The question remains, of course, as to the meaning of “rights in the collateral” if the phrase does not require ownership. In answering it, we must analyze the case as we believe the courts of Alabama would. The uniformity of the other jurisdictions on this point makes our task much easier.

Indeed, all of the courts that have considered the question have ruled that an owner’s permission to use goods as collateral creates rights in the debtor sufficient to give rise to an enforceable security interest. See In re Pubs, Inc. of Champaign, 618 F.2d 432, 436 (7th Cir.1980) (individual debtor; corporate owner); K.N.C. Wholesale, Inc. v. AWMCO, Inc., 56 Cal.App.3d 315, 128 Cal.Rptr. 345, 348 (1976) (parent corporation debtor; subsidiary owner); Murray v. Conrad, 346 N.W.2d 814, 820 (Iowa 1984) (individual debtor; corporate owner); GMAC v. Washington Trust Co. of Westerly, 120 R.I. 197, 386 A.2d 1096, 1098 (1978) (husband debtor; wife owner). Several other courts have held that a debt- or’s rights in the collateral may be found from any rights going beyond mere possession, such as the right to use and control the collateral. See Douglas-Guardian Warehouse Corp. v. Esslair Endsley Co., 10 U.C.C. 176, 184 (W.D.Mich.1971); Bellrose v. Denver Florists’ Federal Credit Union, 682 P.2d 1224, 1226 (Colo.Ct.App.1983); Morton Booth Co. v. Tiara Furniture, Inc., 564 P.2d 210, 214 (Okla.1977); Uniroyal, Inc. v. Michigan Bank, 12 U.C.C. 745, 750 (Mich.Cir.Ct.1972). Under both these principles, A & W had rights in the collateral. Atchison himself signed the mortgage on behalf of the corporation; even if he did own the equipment, his signature for A & W was sufficient to infer his consent to its use as collateral. Alternatively, A & W had rights in the equipment considerably greater than mere possession, because the equipment was in everyday use at the lumberyard.
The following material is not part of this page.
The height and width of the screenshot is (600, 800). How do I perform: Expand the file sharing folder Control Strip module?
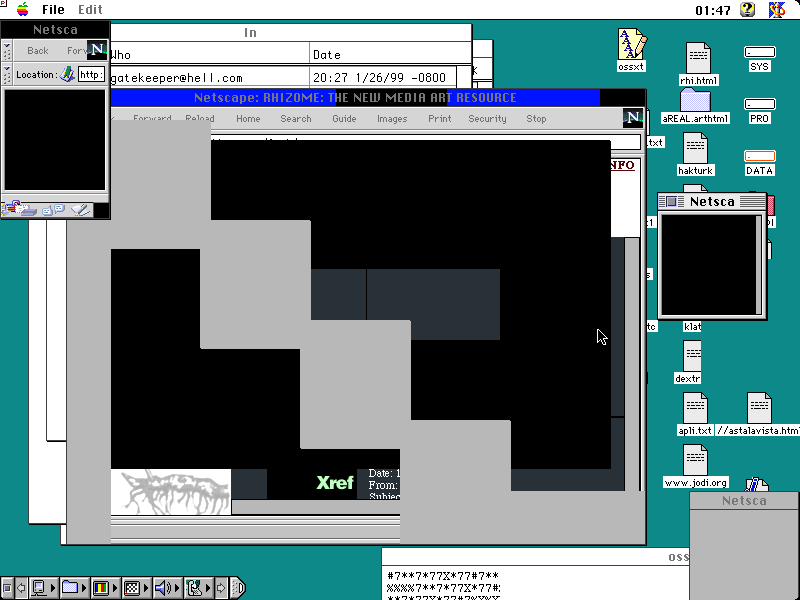[71, 588]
For these reasons, we reverse the holdings of the district court with respect to all of the equipment but the 1973 International truck. According to Atchison’s undisputed testimony, the truck in controversy is not the same truck originally pledged as collateral, and thus we affirm the district court’s holding as to it.

AFFIRMED in part and REVERSED in part. 
      
      . We note that the district court referred to a finding of the bankruptcy court with respect to a 1968 Chevrolet two-ton truck. Because of a footnote in the bankruptcy court’s findings indicating that the Chevrolet was no longer part of the dispute, we assume that the district court referred inadvertently to the Chevrolet and meant instead the 1973 International truck.
     
      
      
        . The Alabama Code also provides that a signed agreement is not necessary when the collateral is, pursuant to agreement, in the possession of the secured party. Ala.Code § 7-9-203(1) (1984).
     
      
      . The court’s finding that Merchants was aware that the equipment was owned individually by Atchison and accepted it as A & W’s collateral does not constitute a finding of fraud. As explained below, A & W did not need to own the equipment to pledge it as collateral, so there was no misrepresentation involved.